## STATED TASK 1
Repeat the passage on character headcanons word for word, from "So I give you" to "a bigger package.".

## PASSAGE SHOWN
= = =

So I give you my personal headcanons of the range of length for each character. I based it on their country of origin in comparison to the real world counterparts’ average dick size. I also took into consideration certain habits and behaviors that stereotypically indicate either a smaller or a bigger package.  
Disclaimers:  These are what I extrapolated based on my OWN experiences. Not canon. These guesses are purely my own fanon. 
COCK AGE: ORIGIN OF THE WEEN
Unfortunately I cannot even remotely guess any of the measurements for Alistair, Sten, or Oghren as they used default models DAO with no special outfits per character.  I even investigated King Alistair in Inquisition, but unfortunately, crotch flap prevented me from looking too closely.
ZEVRAN: 6 to 7 inches / 13-17 cm
Reasoning: This is based on my experience with men who were above average, knew it, and were kind enough to offer massages to help relax certain muscles. But that is personal preference.  And given Zevran grew up in a brothel...

= = =

## RECORDS FOR THIS EXERCISE
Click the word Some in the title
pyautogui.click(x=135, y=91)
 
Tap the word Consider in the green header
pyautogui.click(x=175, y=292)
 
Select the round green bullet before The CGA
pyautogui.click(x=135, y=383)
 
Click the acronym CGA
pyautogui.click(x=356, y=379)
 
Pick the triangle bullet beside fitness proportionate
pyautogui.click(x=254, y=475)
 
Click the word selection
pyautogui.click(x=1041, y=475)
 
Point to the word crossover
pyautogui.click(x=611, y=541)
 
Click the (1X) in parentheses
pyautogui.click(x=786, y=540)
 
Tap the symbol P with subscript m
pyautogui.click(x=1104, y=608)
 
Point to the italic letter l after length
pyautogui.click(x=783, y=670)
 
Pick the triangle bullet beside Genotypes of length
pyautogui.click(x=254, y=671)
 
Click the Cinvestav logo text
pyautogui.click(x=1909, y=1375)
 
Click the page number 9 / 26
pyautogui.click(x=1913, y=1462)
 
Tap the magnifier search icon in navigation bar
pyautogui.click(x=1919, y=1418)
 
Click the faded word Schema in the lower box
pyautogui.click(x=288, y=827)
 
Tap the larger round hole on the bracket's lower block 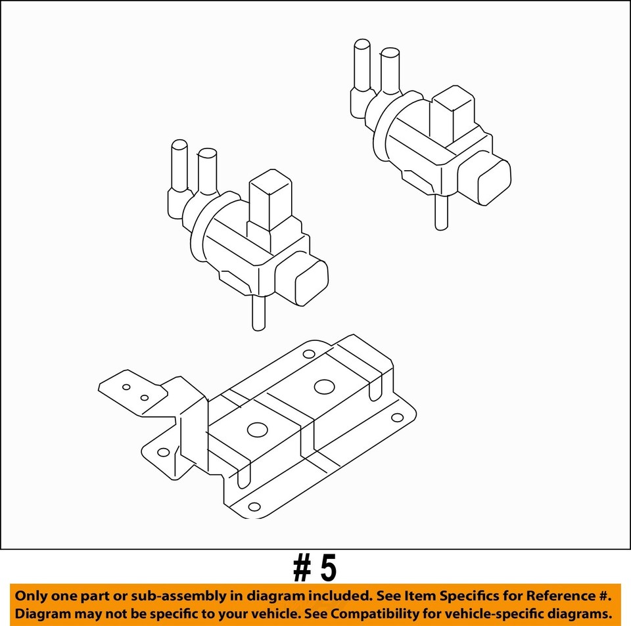pyautogui.click(x=258, y=430)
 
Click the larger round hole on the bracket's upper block pyautogui.click(x=324, y=387)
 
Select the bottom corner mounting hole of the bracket pyautogui.click(x=254, y=506)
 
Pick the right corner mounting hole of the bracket pyautogui.click(x=397, y=418)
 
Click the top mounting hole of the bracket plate pyautogui.click(x=309, y=354)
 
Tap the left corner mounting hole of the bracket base pyautogui.click(x=164, y=453)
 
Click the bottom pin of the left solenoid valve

= = =

## STATED TASK 2
Reproduce the records verbatim, from their first line to the line with "pyautogui.click(x=356, y=379)", including both.

## EXPECTED OUTPUT 1
So I give you my personal headcanons of the range of length for each character. I based it on their country of origin in comparison to the real world counterparts’ average dick size. I also took into consideration certain habits and behaviors that stereotypically indicate either a smaller or a bigger package.

## EXPECTED OUTPUT 2
Click the word Some in the title
pyautogui.click(x=135, y=91)
 
Tap the word Consider in the green header
pyautogui.click(x=175, y=292)
 
Select the round green bullet before The CGA
pyautogui.click(x=135, y=383)
 
Click the acronym CGA
pyautogui.click(x=356, y=379)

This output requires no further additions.